# Work instruction:
From the listing below, copy every line with the word "Construction".

# Records for the exercise:

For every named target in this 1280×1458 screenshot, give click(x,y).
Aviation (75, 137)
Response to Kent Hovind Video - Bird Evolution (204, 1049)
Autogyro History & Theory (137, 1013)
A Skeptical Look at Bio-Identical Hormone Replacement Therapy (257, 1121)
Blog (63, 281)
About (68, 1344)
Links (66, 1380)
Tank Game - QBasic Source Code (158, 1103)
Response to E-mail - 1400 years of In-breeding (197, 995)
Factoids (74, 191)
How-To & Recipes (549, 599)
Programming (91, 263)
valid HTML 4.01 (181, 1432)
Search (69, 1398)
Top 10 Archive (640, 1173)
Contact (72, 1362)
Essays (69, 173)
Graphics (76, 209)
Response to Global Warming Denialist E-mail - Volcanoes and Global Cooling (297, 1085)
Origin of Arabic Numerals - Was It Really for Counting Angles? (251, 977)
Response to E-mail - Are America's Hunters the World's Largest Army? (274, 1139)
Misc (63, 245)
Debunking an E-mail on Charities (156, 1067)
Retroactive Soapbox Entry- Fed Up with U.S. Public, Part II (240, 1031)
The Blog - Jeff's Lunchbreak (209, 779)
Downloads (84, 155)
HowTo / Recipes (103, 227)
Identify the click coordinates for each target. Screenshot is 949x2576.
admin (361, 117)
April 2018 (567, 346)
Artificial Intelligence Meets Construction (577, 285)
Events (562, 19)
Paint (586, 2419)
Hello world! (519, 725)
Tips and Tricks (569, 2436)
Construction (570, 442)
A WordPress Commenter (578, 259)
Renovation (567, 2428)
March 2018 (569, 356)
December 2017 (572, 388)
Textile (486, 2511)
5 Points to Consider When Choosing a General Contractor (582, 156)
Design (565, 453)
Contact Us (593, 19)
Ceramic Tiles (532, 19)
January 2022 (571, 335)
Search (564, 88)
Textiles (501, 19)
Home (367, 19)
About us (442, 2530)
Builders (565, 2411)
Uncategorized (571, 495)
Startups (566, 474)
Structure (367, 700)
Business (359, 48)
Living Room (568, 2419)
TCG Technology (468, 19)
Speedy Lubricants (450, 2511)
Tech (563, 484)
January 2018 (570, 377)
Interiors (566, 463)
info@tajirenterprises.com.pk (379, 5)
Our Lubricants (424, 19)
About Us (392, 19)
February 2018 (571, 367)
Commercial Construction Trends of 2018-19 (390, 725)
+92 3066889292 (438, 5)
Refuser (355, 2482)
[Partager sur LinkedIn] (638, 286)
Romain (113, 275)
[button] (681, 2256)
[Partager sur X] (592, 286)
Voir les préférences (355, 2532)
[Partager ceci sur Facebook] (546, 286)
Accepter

# Reply to the task:
Artificial Intelligence Meets Construction (577, 285)
Construction (570, 442)
Commercial Construction Trends of 2018-19 (390, 725)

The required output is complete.